= SAE J1587 =

Society of Automotive Engineers standard SAE J1587 is an automotive diagnostic protocol standard developed by the Society of Automotive Engineers (SAE) for heavy-duty and most medium-duty vehicles built after 1985. The J1587 protocol uses different diagnostic connectors. Up to 1995, individual OEMs used their own connectors. From 1996 to 2001, the 6-pin Deutsch-connector was standard. Beginning in 2001, most OEMs converted to the 9-pin Deutsch. Some OEMs still use the 6-pin Deutsch. It has mostly been used for US made vehicles, and also by Volvo. Other European brands have usually used KWP.

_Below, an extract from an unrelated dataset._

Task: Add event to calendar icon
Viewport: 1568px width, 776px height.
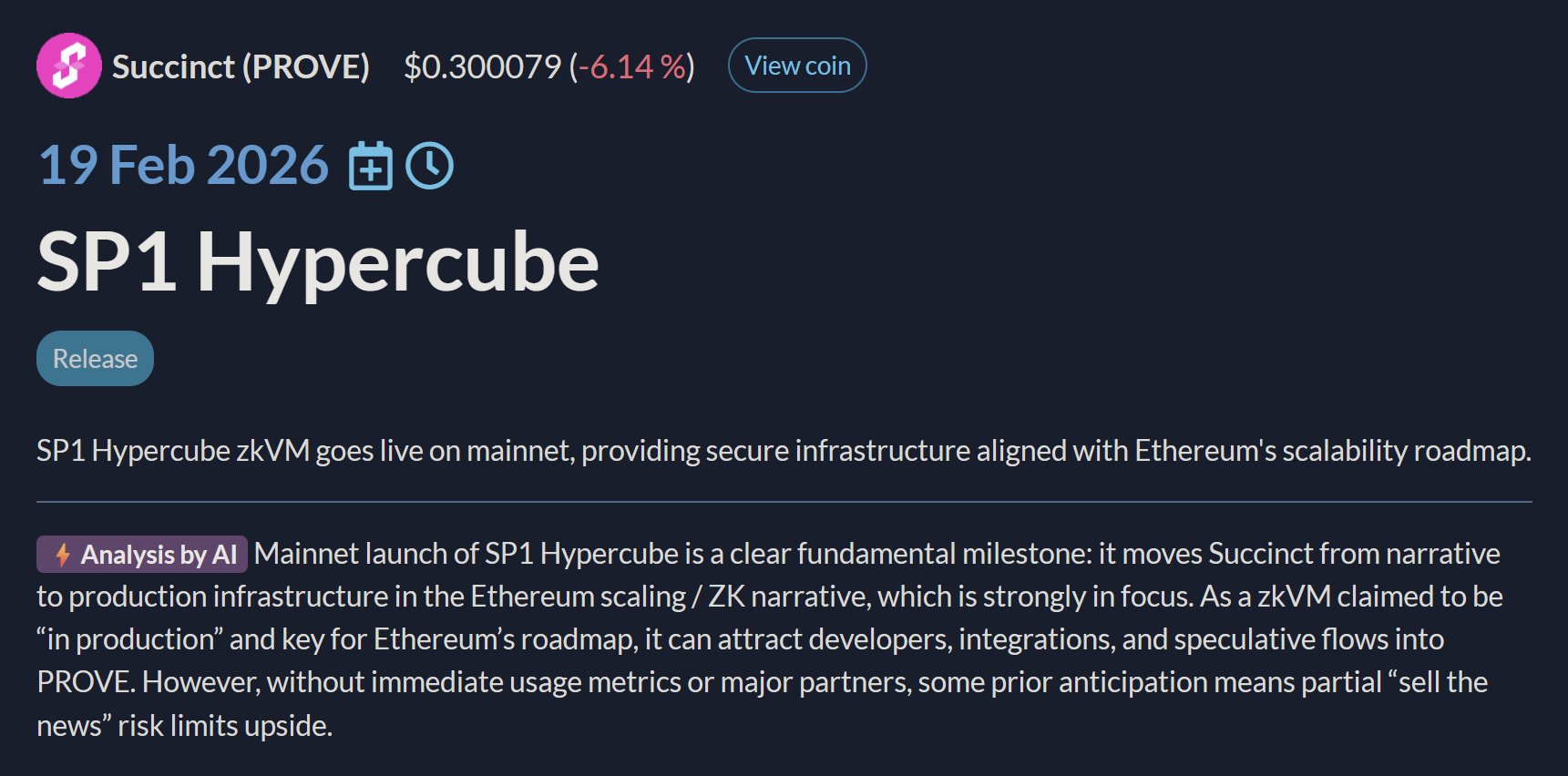Action: click(371, 166)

The pinout for the 9-pin connector is:

| Pin | Signal |
|---|---|
| A | Ground |
| B | Unswitched +12 volts |
| F | J1708Datalink (+) |
| G | J1708Datalink (−) |

The pinout for the 6-pin connector is:

| Pin | Signal |
|---|---|
| A | J1708Datalink (+) |
| B | J1708Datalink (−) |
| C | Unswitched +12 volts |
| E | Ground |

SAE J1708 makes up the physical and data link layers while SAE J1587 makes up the transport and application layers with respect to the OSI model. SAE J1587 is used in conjunction with SAE J1708 for automobile communication.